Posted on September 14th, 2011 by Carolyn Hart in Learn to Read Printables, Games and Activities for Parents and Teachers

When children are beginning readers, we often encourage them to “sound words out” but there are some other strategies that we can and should suggest. There are many words that don’t lend themselves to “sounding out.” If you think of your own reading, you probably have used some or all of these strategies –

Beginning Readers should learn to use these strategies to read difficult words





1. Beginning readers should look at the illustrations. I once worked with a child whose mom covered the illustrations so he couldn’t use picture clues when reading! Please don’t do that! Reading pictures is part of a child’s early reading experience. That is why almost all easy-to-read books are generously illustrated. Please, encourage your child to use picture clues.

2. Beginning readers are allowed to skip the tricky word and read the rest of the sentence. The rest of the sentence may give your child enough other information to help him figure out the word. As an aside, sometimes books use relatively simple words but include difficult-to-read names for characters. If your child can manage the story but stumbles over reading a character’s name, suggest calling the character by his or her initial and avoid the challenge altogether. It won’t make a bit of difference to your child’s understanding of the story (unless there are two tricky names and both start with the same letter!).

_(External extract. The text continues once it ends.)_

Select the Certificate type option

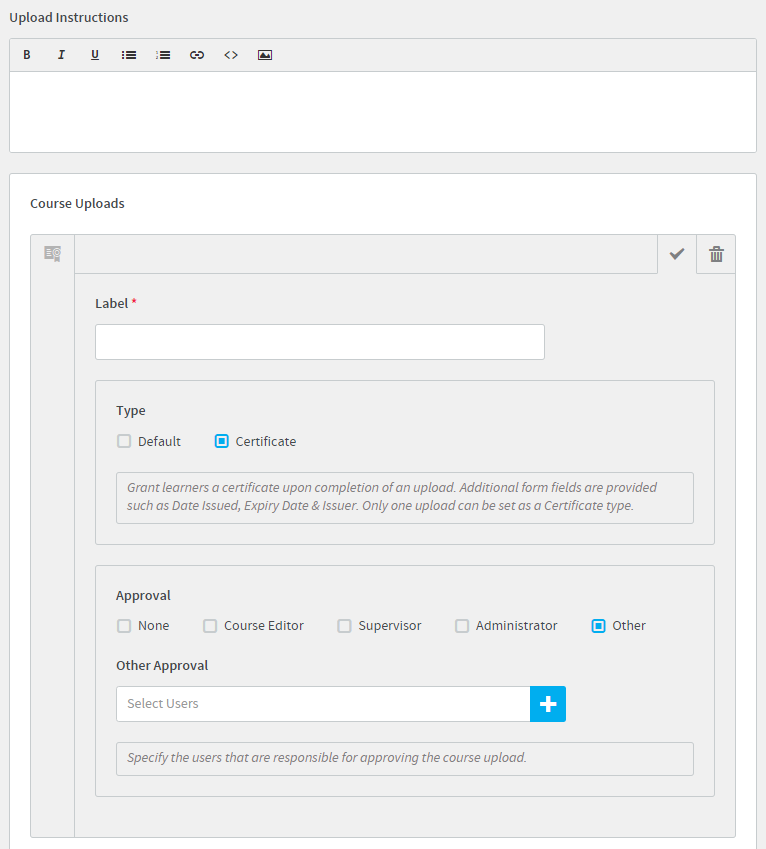pos(221,441)
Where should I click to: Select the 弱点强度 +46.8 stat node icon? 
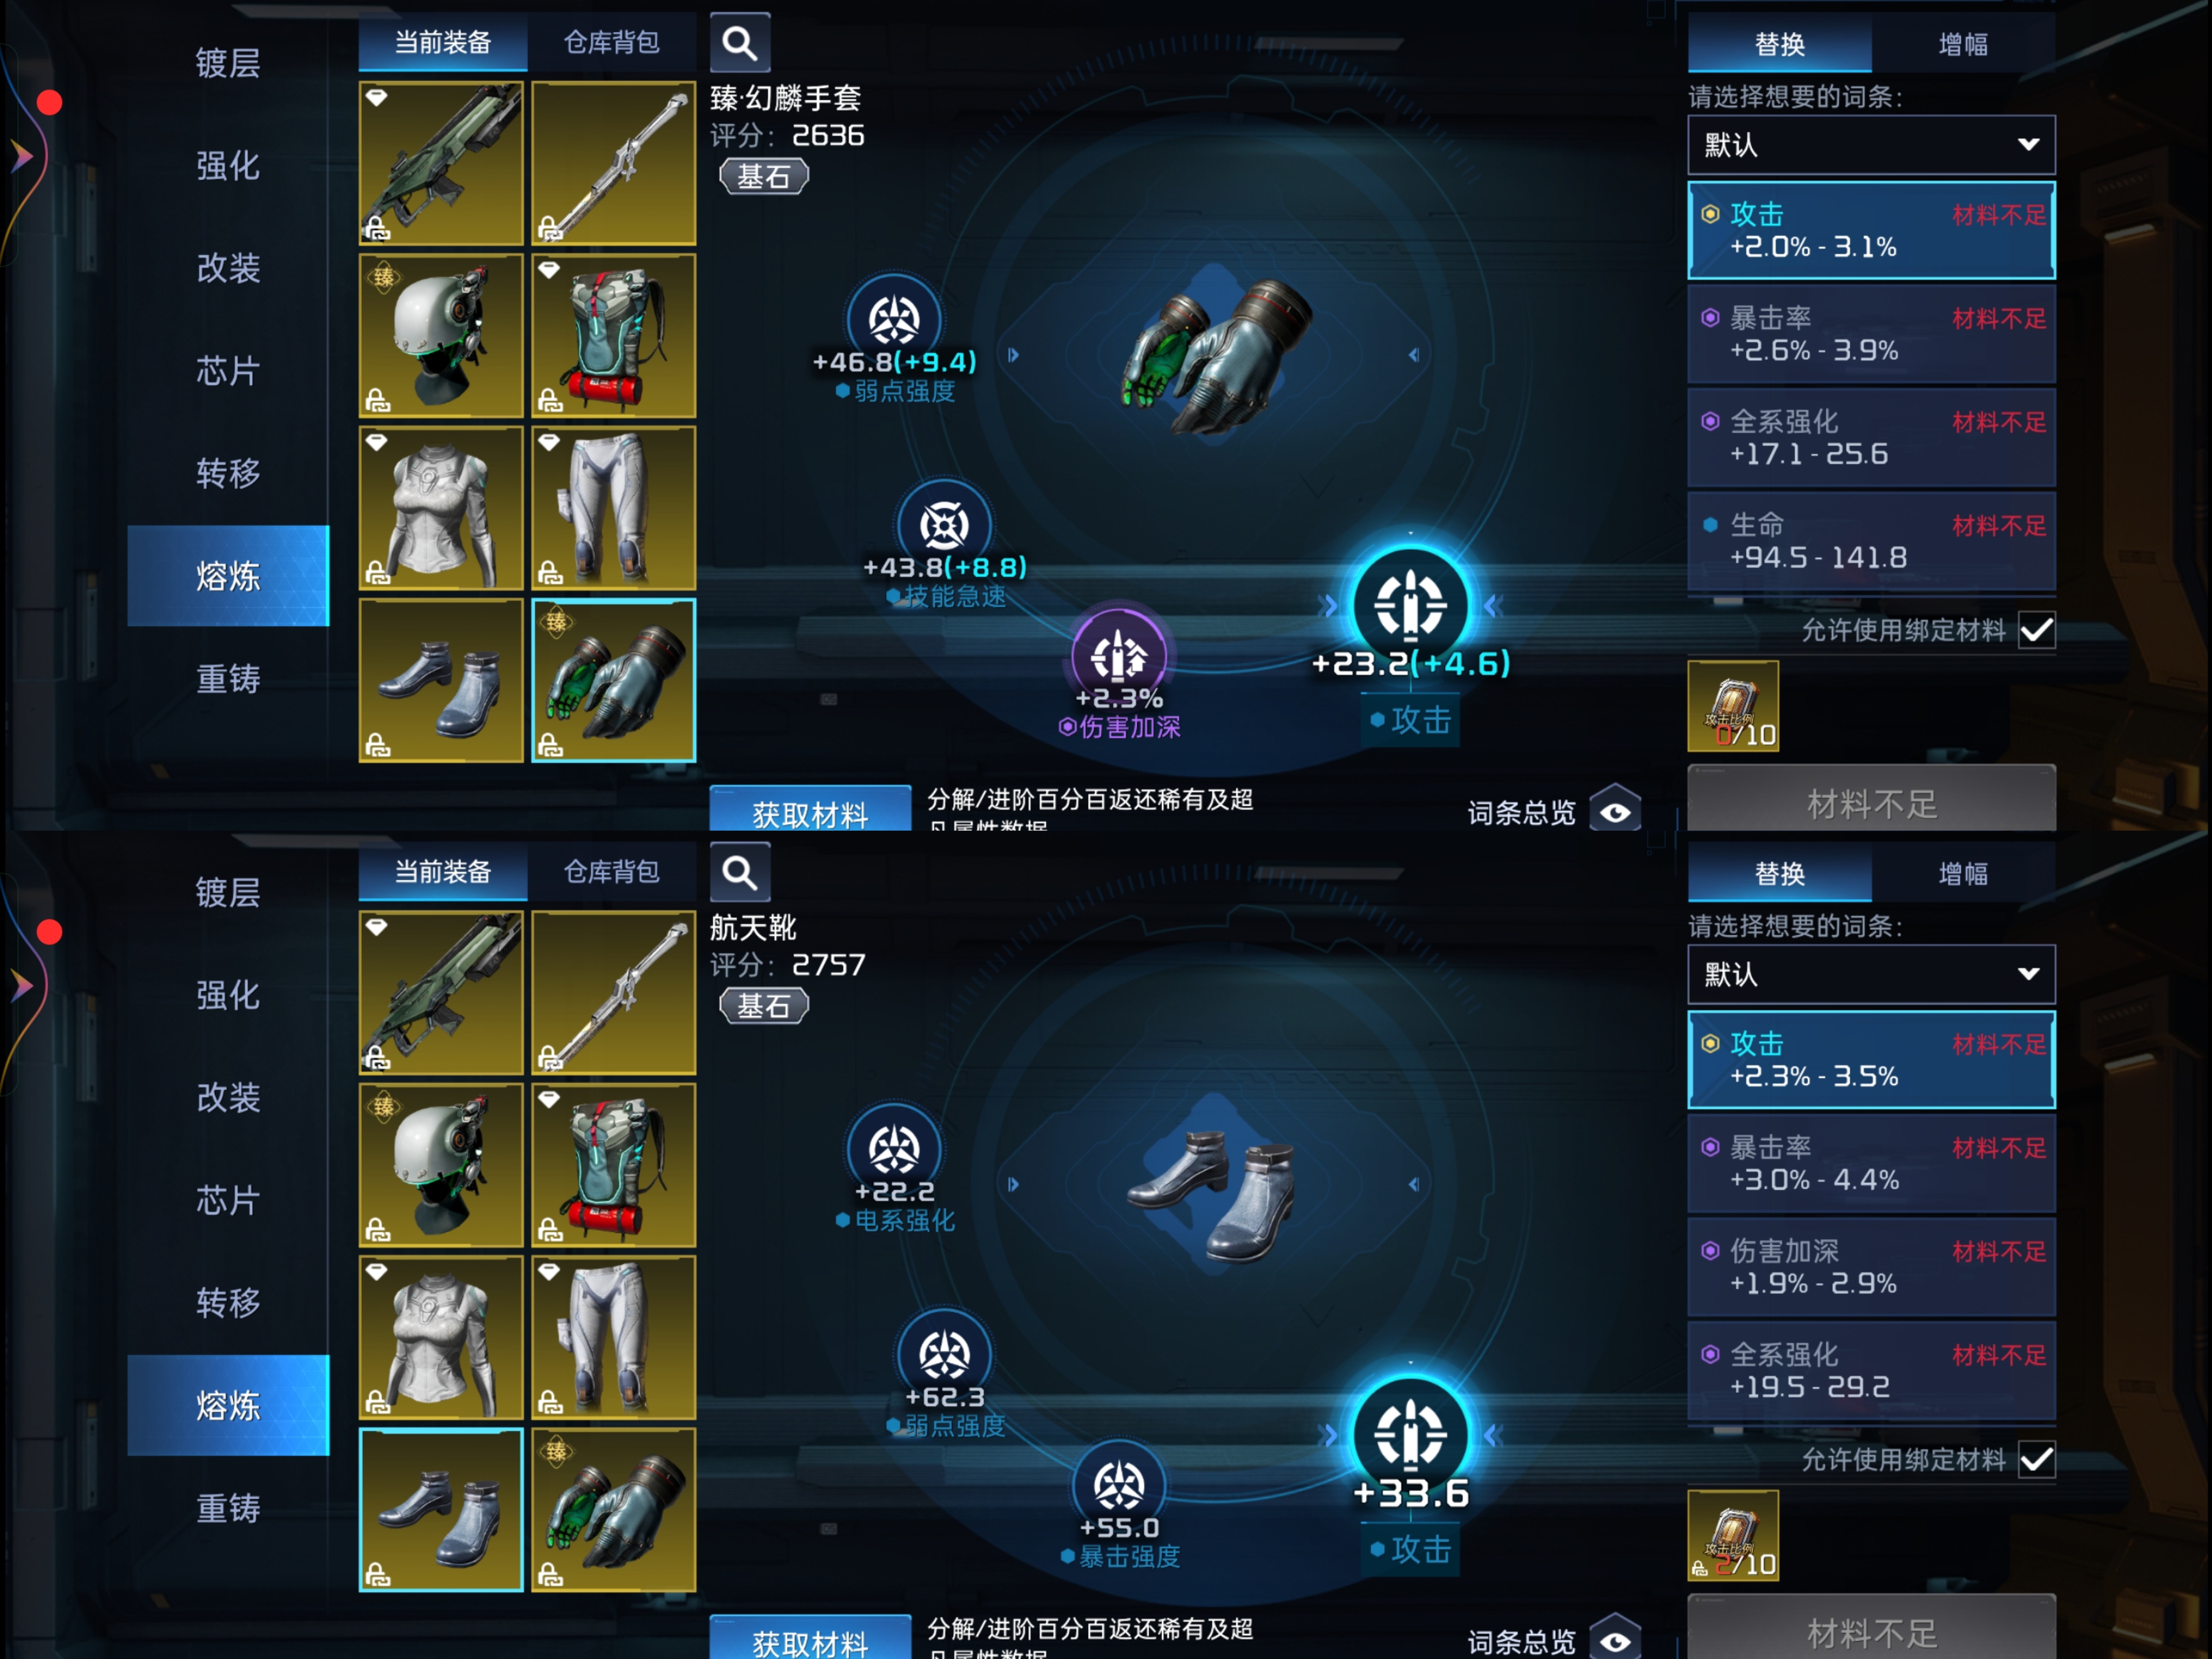893,320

3. Beginning readers sometimes check out the first couple of letters and then make a guess. Not very scientific but we all do it! Keep in mind that the larger your child’s listening and speaking vocabulary, the better his guesses are likely to be.

4, Beginning readers should be encouraged to ask for help . When I listen to a young child read, my number one goal is that she enjoy the experience. I want her to want to read. I don’t want her to get hung up and frustrated. If I can make the reading experience more pleasant – by acting as a resource when she encounters difficult words – then she is more likely to attempt challenging books.